Ottawa PC Users' Group, Inc.
 Product Review 


SpamBayes
by
Chris Tayor

From September to December, 2002, I wrote a series of articles and reviews on anti-spam programs. If you missed them, you can find them on the OPCUG web site in the Articles section at
http://opcug.ca/public/Articles/2002.htm. Since then spam has continued to increase at prodigious rates and anti-spam options continue to proliferate.

Last February, when Microsoft released beta 2 of Office 2003, they finally added decent anti-spam filtering to Outlook. I found it to be at least as effective as my previous favourite - iHateSpam from Sunbelt Software, and it seemed to work more smoothly. I happily used that until a little over a month ago.

Alan German did a review of McAfee's SpamKiller (http://opcug.ca/public/Reviews/SpamKiller.htm) in the November issue of Ottawa PC News. But there was nothing about SpamKiller that would convince me to switch from the native Outlook 2003 filters.

So, what was it that made me stop using Outlook's built-in filters? A truly wonderful, free, open source program called SpamBayes.

As the name implies, SpamBayes uses Bayesian statistics to determine what is and isn't spam. It is based on algorithms developed by Paul Graham and described in a white paper he penned in August 2002, A Plan for Spam - www.paulgraham.com/spam.html.

According to Webster, Bayesian involves the application of Bayes' theorem and the use of probabilities based on prior knowledge and accumulated experience. Basically, Bayesian anti-spam predicts the likelihood of a new item being spam based upon your assessment of emails received in the past.

An anti-spam program that works on Bayesian principals starts out not making any assumptions about spam. It should have no concept of Viagra being any different from airplane or fence. It should have no pre-conceived notion that a particular header attribute is an indication that something is spam or not. You train a Bayesian anti-spam program what you think is spam. If done right, such a system has a very high degree of accuracy with very few false positives where a non-spam email is treated as spam. And believe me, SpamBayes does it right!

SpamBayes is available for free on SourceForge at spambayes.sourceforge.net. There are different packages available. If you use Outlook 2000, XP, or 2003 (not Outlook Express), go for the Outlook plug-in - it is by far the easiest to install and operate. If you use any other mail program that accesses a POP3 or IMAP mail server, you need to install a copy of Python, the source code for SpamBayes (which are Python scripts) and either a POP3 or IMAP proxy depending on how you get your email from your ISP's server. All required files may be downloaded from the SpamBayes site. I use Outlook 2003, so I went with the Outlook plug-in. Note that while all versions use the same algorithms to determine what is and isn't spam, the way you install and interact with the program differs considerably depending on the version.
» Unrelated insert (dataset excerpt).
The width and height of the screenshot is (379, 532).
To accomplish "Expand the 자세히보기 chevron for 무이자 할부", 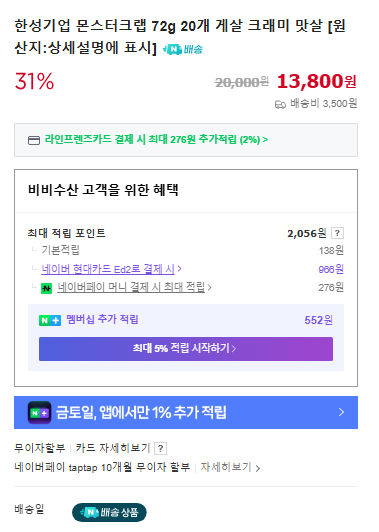I will pyautogui.click(x=258, y=468).
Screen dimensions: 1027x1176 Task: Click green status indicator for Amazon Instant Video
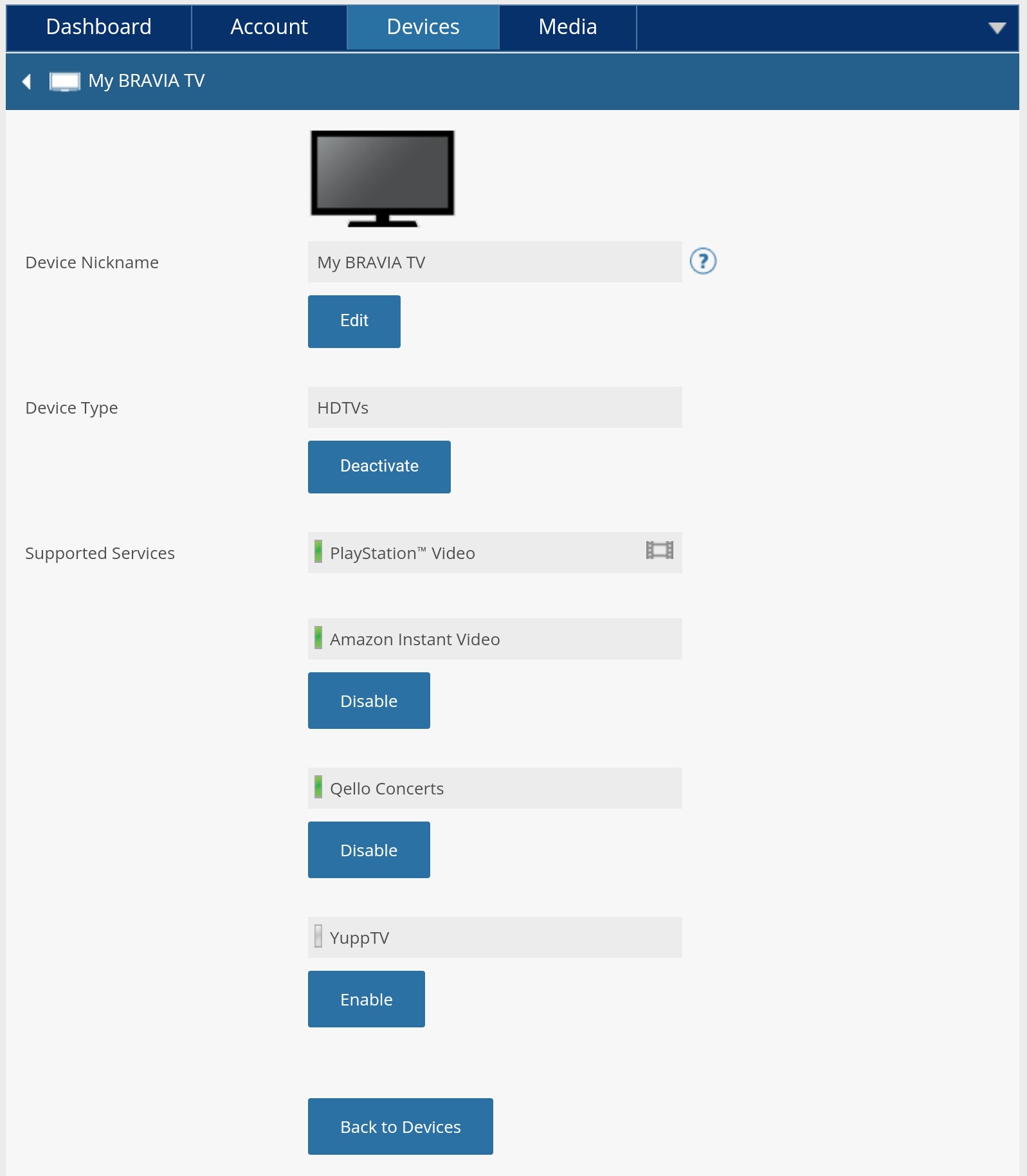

The easiest way to get SpamBayes working effectively is to make sure you have a couple of training folders ready. You should have one or more folders with 250 to 500 emails that you consider to be spam and one or more folders with 250 to 500 emails that you consider to be non-spam. To the extent possible, you should ensure they represent all types of emails you typically receive in each category - spam and non-spam. Remember, you are training SpamBayes to understand what you think is spam and non-spam.

The 250 to 500 numbers are broad approximations. Much less than 250 may cause SpamBayes to make more errors initially.  More than 500 are unlikely to make a big difference in the accuracy of spam detection. It will not, however, be harmful to use more than 500.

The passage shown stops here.